## What to work on
Starting with the line that contains "Describe the element at coordinates (664, 205)" and continuing through the line that contains "What do you", render those lines of the records below as a JSON list of strings, one string per line, omitting blank lines.

## Listed records
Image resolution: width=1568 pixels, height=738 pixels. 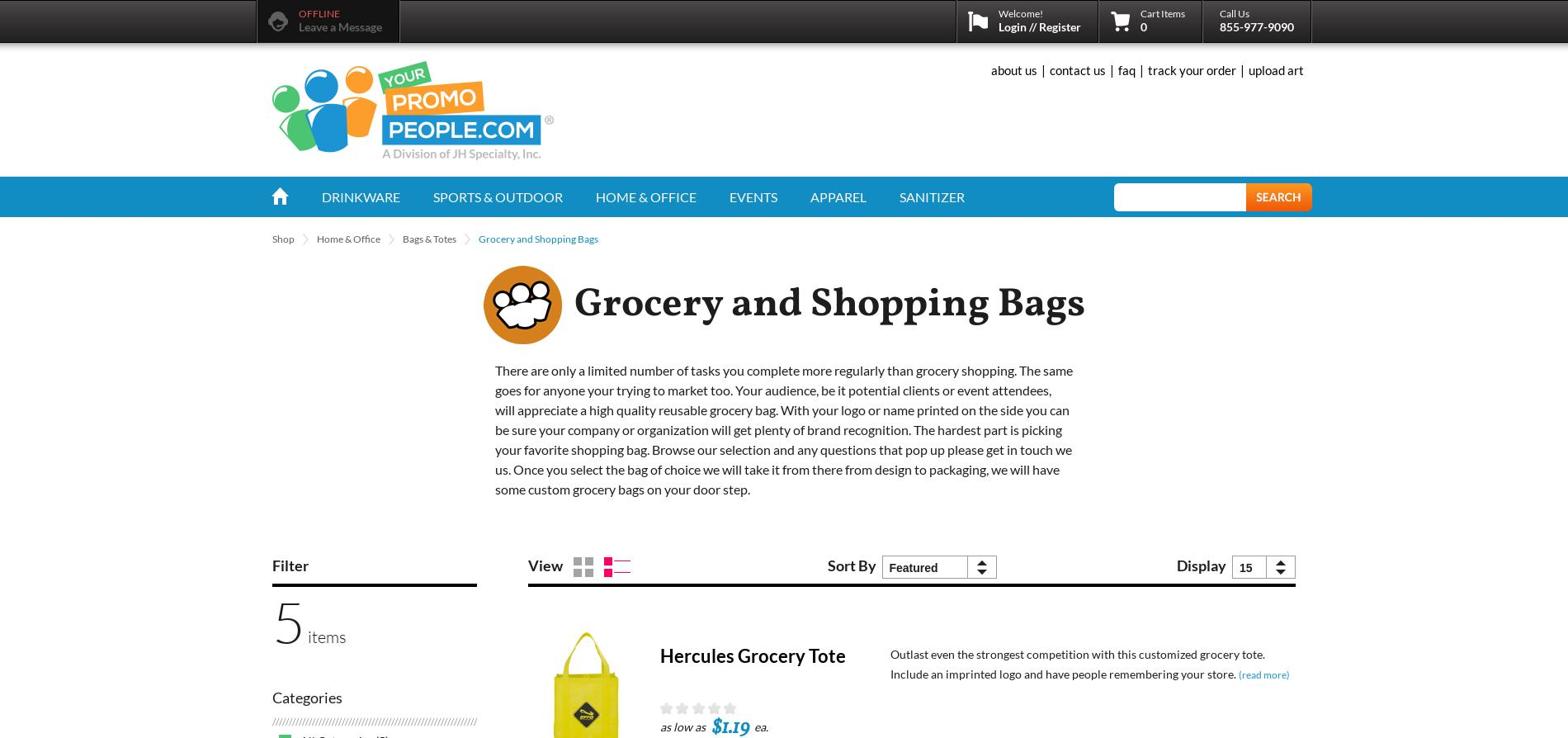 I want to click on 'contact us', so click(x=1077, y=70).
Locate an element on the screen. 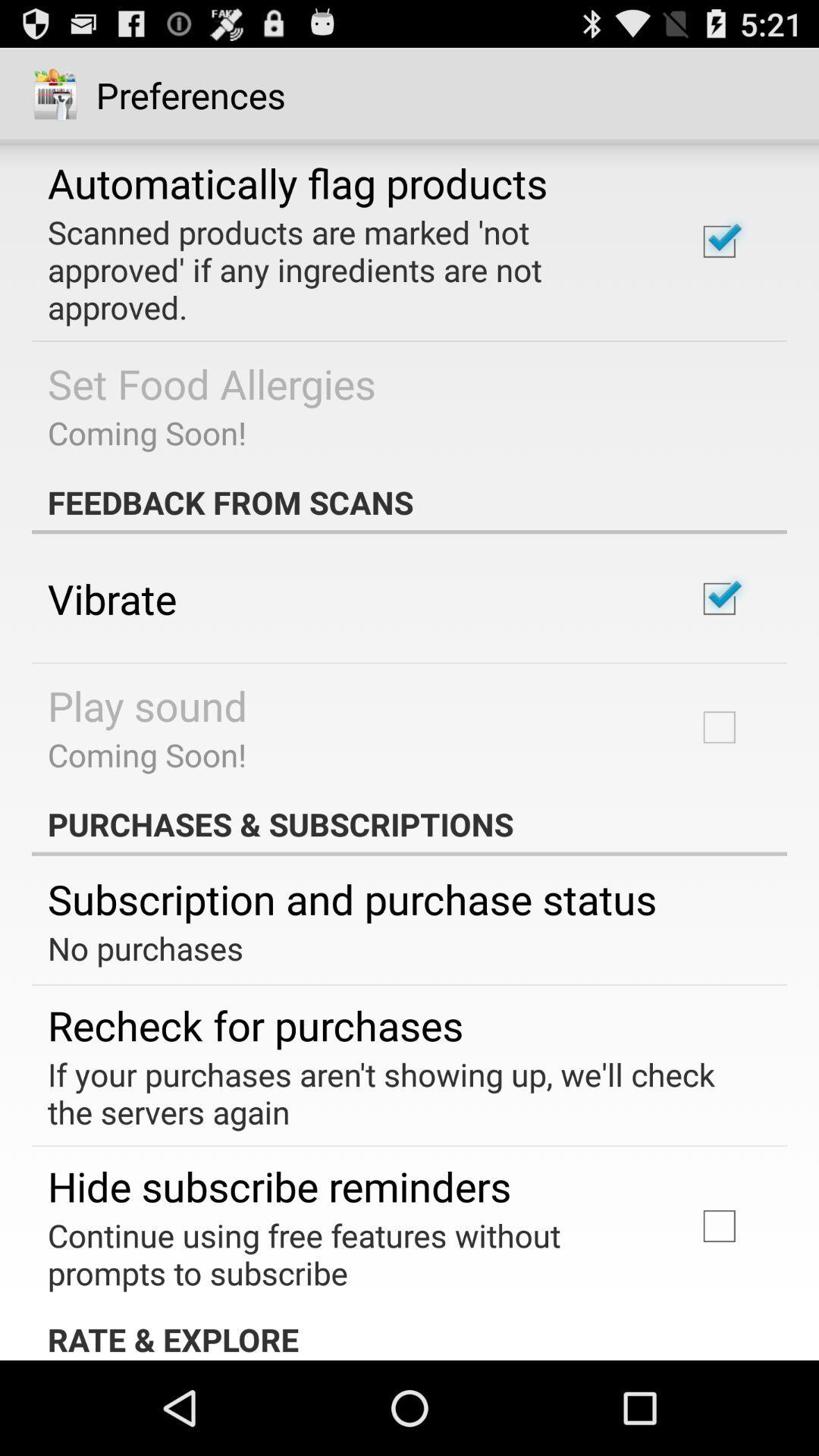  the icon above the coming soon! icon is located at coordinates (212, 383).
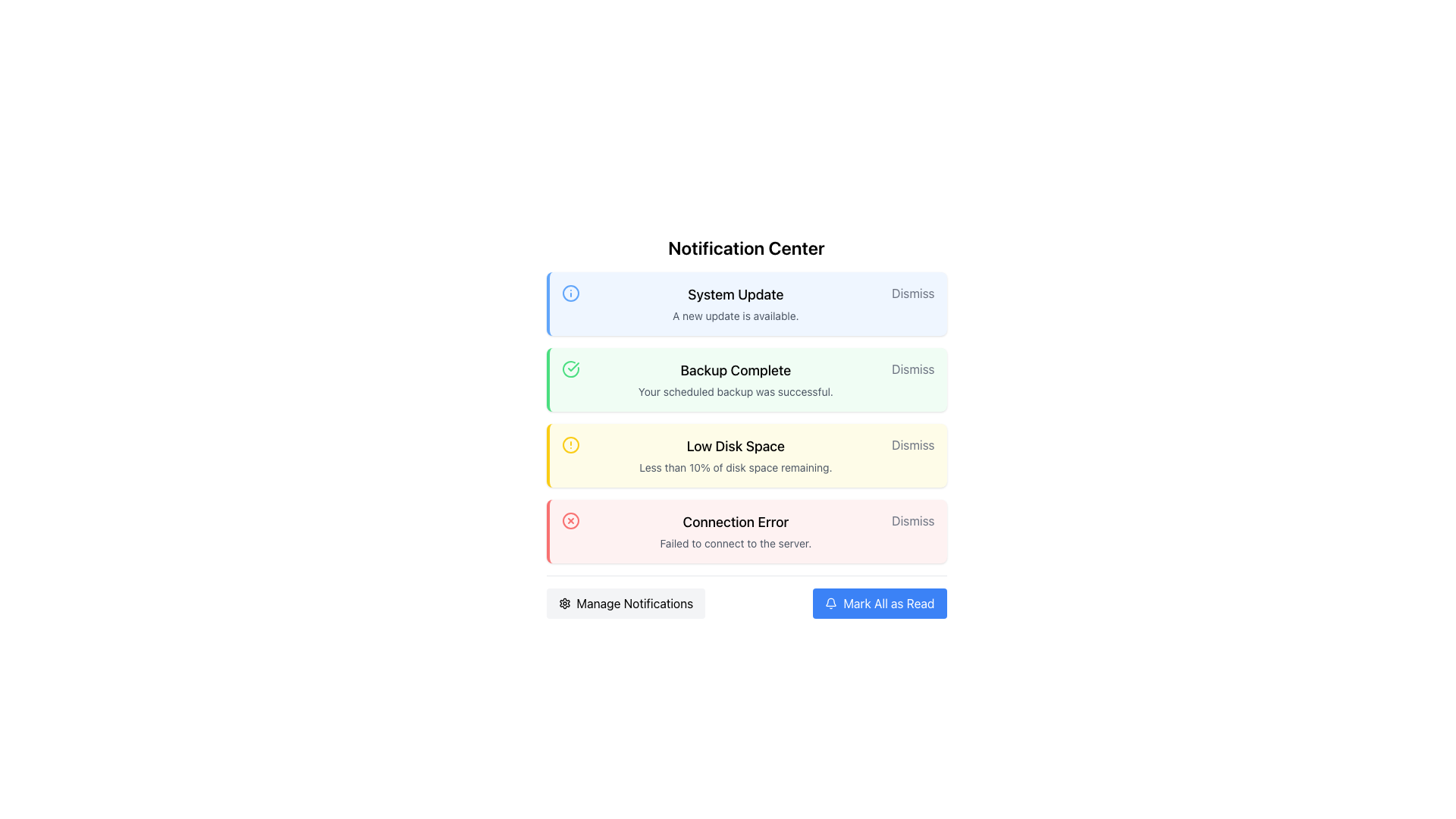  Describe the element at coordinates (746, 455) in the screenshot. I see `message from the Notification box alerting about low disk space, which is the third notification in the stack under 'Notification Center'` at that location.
* * *
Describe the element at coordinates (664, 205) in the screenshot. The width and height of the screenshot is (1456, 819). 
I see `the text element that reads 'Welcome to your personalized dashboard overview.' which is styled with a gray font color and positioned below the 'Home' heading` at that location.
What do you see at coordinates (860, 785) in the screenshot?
---
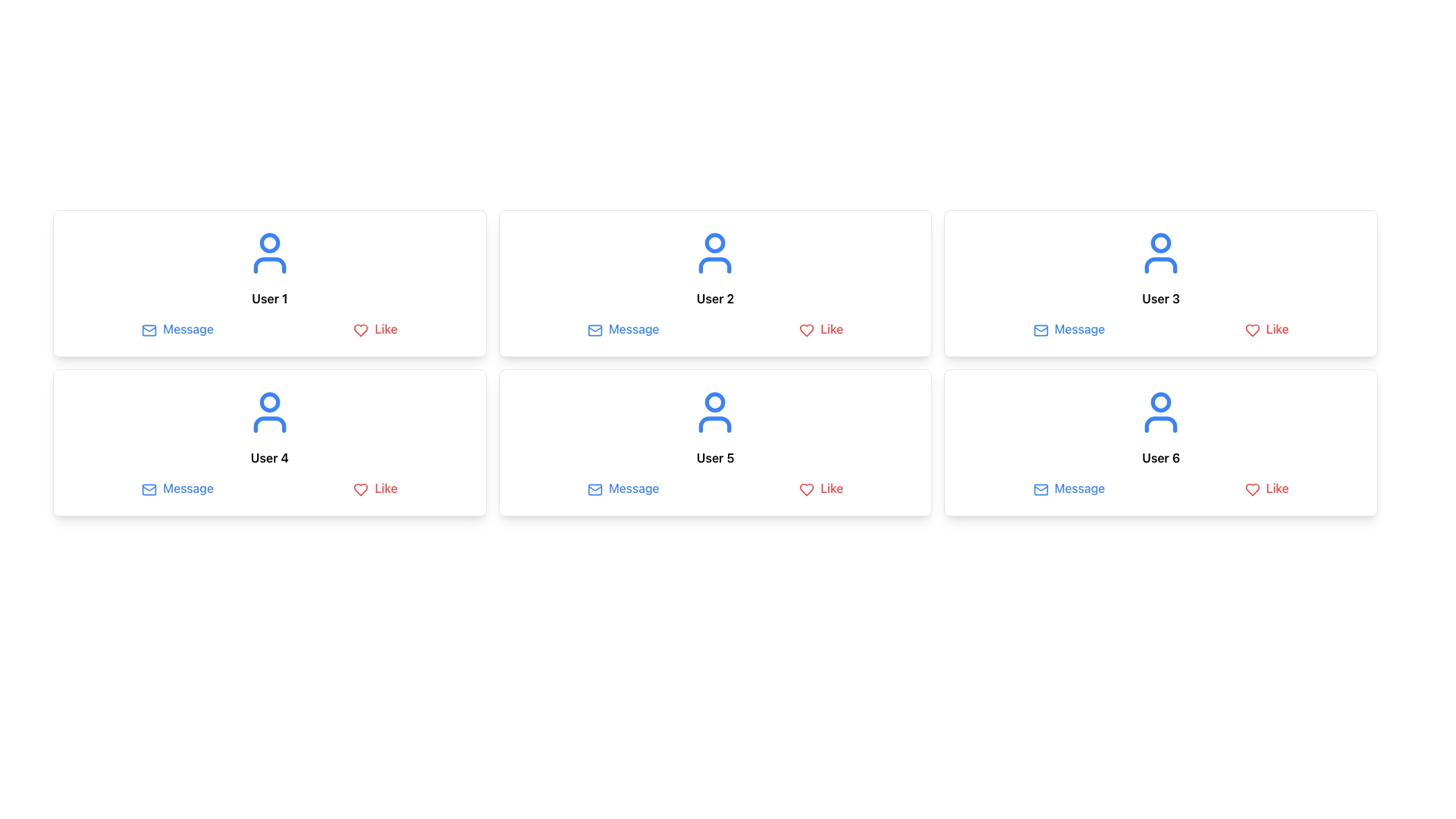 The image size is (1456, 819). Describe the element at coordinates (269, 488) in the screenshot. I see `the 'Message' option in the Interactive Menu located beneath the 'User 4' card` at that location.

## Exercise result
[
  "Describe the element at coordinates (664, 205) in the screenshot. The width and height of the screenshot is (1456, 819). ",
  "I see `the text element that reads 'Welcome to your personalized dashboard overview.' which is styled with a gray font color and positioned below the 'Home' heading` at that location.",
  "What do you see at coordinates (860, 785) in the screenshot?"
]